Segundo o requerimento de interposição do recurso, o recorrente pretende ver
apreciada a “constitucionalidade dos art.ºs 400º nº 1, alínea f), e 432º do CPP
quando interpretados no sentido de que para aferir da admissibilidade do recurso
para o STJ, se deve considerar a pena em concreto aplicada e não aquela que
seria abstractamente aplicável”.
O despacho recorrido é do seguinte teor:
“I. O arguido A. interpôs recurso para este Supremo Tribunal de Justiça
proferido pelo Tribunal da Relação de Lisboa que negou provimento ao recurso por
ele interposto, confirmando a decisão da 1ª instância que o condenara na pena
única de 4 anos e 6 meses de prisão.
Por despacho do Ex.mo Desembargador Relator, esse recurso não foi admitido, nos
termos dos artºs. 400.º, n.º 1, alínea f), e 432.º, do CPP.
Desse despacho reclama o recorrente, sustentando que, face ao disposto no art.
400.º, n.º 1, alínea f), do CPP, o recurso é admissível, porquanto deve
atender-se às molduras legais abstractas aplicáveis. Acrescenta que o art.º
400.º, n.º 1, alínea f), do CPP, na interpretação dada pelo despacho reclamado,
é inconstitucional por violação dos artº.s 20.º e 32.º, n.º 1 da CRP.
II. Cumpre apreciar e decidir.
No caso em apreço, está em causa um acórdão condenatório proferido pelo Tribunal
da Relação em processo respeitante a um concurso de infracções.
Com efeito, o referido acórdão confirmou a decisão da 1ª instância que condena o
arguido pela prática dos seguintes crimes: dois de corrupção activa, p. e p.
pelo art.º 374.º, n.º 1 do CP e um crime p. e p. pelo art.º 115.º, com
referência aos arts. 1.º, 3.º, n.º 1, 4.º, n.º 1, alínea g) todos do Decreto-Lei
n.º 422/89, de 21/12. Em cúmulo jurídico, foi o arguido condenado na pena única
de 4 anos e 6 meses de prisão.
Assim sendo, estando em causa um acórdão da Relação proferido em processo
respeitante a um concurso de infracções, face ao disposto no art.º 400.º, n.º 1,
alínea f), 2ª parte do CPP, há apenas de ter “em conta a pena aplicável a cada
um dos crimes”, como nos refere Germano Marques da Silva, in “Curso de Processo
Penal”, III, 2ª edição, pág. 325, e os acórdãos deste Supremo Tribunal de
Justiça de 16 de Janeiro de 2003, de 13 de Fevereiro de 2003, de 16 de Abril de
2003 e de 22 de Maio de 2003 in CJ, Acs. Do Supremo Tribunal de Justiça, Ano
XXVIII, Tomo I, pgs. 162 e ss. E 186 e ss., Tomo II, p. 163 e ss e 190 e ss.,
respectivamente.
Ora, a nenhum dos crimes abrangido pelo concurso corresponde pena superior a
oito anos.
Hoje a jurisprudência do S.T.J. é neste sentido.
Quanto à alegação de que a interpretação dada pelo despacho reclamado ao art.º
400.º, n.º 1, alínea f), do CPP é inconstitucional, refere-se que as garantias
de defesa do arguido em processo penal não incluem o terceiro grau de
jurisdição, por a Constituição, no seu art.º 32.º, se bastar com um segundo
grau, já concretizado no caso dos autos, aquando do julgamento pela Relação.

▶ TAREFAS
a: Traduza para inglês a seguinte frase do excerto da página: "Ora, a nenhum dos crimes abrangido pelo concurso corresponde pena superior a oito anos."
b: Transcreva do excerto da página o trecho compreendido entre "pelo art.º 374.º, n.º" e "respectivamente.", inclusive.

▶ DADOS BRUTOS
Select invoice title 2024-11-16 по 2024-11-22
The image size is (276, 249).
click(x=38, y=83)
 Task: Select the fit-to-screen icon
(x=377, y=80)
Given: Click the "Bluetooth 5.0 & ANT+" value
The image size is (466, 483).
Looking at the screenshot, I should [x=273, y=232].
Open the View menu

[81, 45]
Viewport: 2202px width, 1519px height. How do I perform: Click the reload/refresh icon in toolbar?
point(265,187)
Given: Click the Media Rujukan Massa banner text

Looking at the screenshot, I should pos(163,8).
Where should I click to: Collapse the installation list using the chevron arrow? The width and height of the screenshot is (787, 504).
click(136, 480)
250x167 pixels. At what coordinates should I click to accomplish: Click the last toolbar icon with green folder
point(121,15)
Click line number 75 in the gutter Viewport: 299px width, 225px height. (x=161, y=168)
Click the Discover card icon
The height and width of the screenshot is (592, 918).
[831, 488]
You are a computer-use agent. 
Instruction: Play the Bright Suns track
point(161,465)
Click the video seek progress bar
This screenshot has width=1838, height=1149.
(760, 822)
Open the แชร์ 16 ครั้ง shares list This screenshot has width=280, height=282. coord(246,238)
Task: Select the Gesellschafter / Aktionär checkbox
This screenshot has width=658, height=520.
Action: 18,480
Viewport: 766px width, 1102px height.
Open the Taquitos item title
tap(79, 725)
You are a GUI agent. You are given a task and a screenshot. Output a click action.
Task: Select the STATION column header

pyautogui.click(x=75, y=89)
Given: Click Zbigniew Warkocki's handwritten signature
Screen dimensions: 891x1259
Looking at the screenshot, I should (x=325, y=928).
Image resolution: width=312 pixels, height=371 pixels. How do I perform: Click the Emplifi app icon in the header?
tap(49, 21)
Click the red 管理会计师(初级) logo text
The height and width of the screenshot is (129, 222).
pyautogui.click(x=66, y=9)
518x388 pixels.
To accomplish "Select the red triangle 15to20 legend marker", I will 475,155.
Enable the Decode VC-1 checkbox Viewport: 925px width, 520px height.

▶ RESPOSTAS ÀS TAREFAS
a: Now, none of the crimes covered by the concurrence of offenses carries a penalty exceeding eight years.

b:
pelo art.º 374.º, n.º 1 do CP e um crime p. e p. pelo art.º 115.º, com
referência aos arts. 1.º, 3.º, n.º 1, 4.º, n.º 1, alínea g) todos do Decreto-Lei
n.º 422/89, de 21/12. Em cúmulo jurídico, foi o arguido condenado na pena única
de 4 anos e 6 meses de prisão.
Assim sendo, estando em causa um acórdão da Relação proferido em processo
respeitante a um concurso de infracções, face ao disposto no art.º 400.º, n.º 1,
alínea f), 2ª parte do CPP, há apenas de ter “em conta a pena aplicável a cada
um dos crimes”, como nos refere Germano Marques da Silva, in “Curso de Processo
Penal”, III, 2ª edição, pág. 325, e os acórdãos deste Supremo Tribunal de
Justiça de 16 de Janeiro de 2003, de 13 de Fevereiro de 2003, de 16 de Abril de
2003 e de 22 de Maio de 2003 in CJ, Acs. Do Supremo Tribunal de Justiça, Ano
XXVIII, Tomo I, pgs. 162 e ss. E 186 e ss., Tomo II, p. 163 e ss e 190 e ss.,
respectivamente.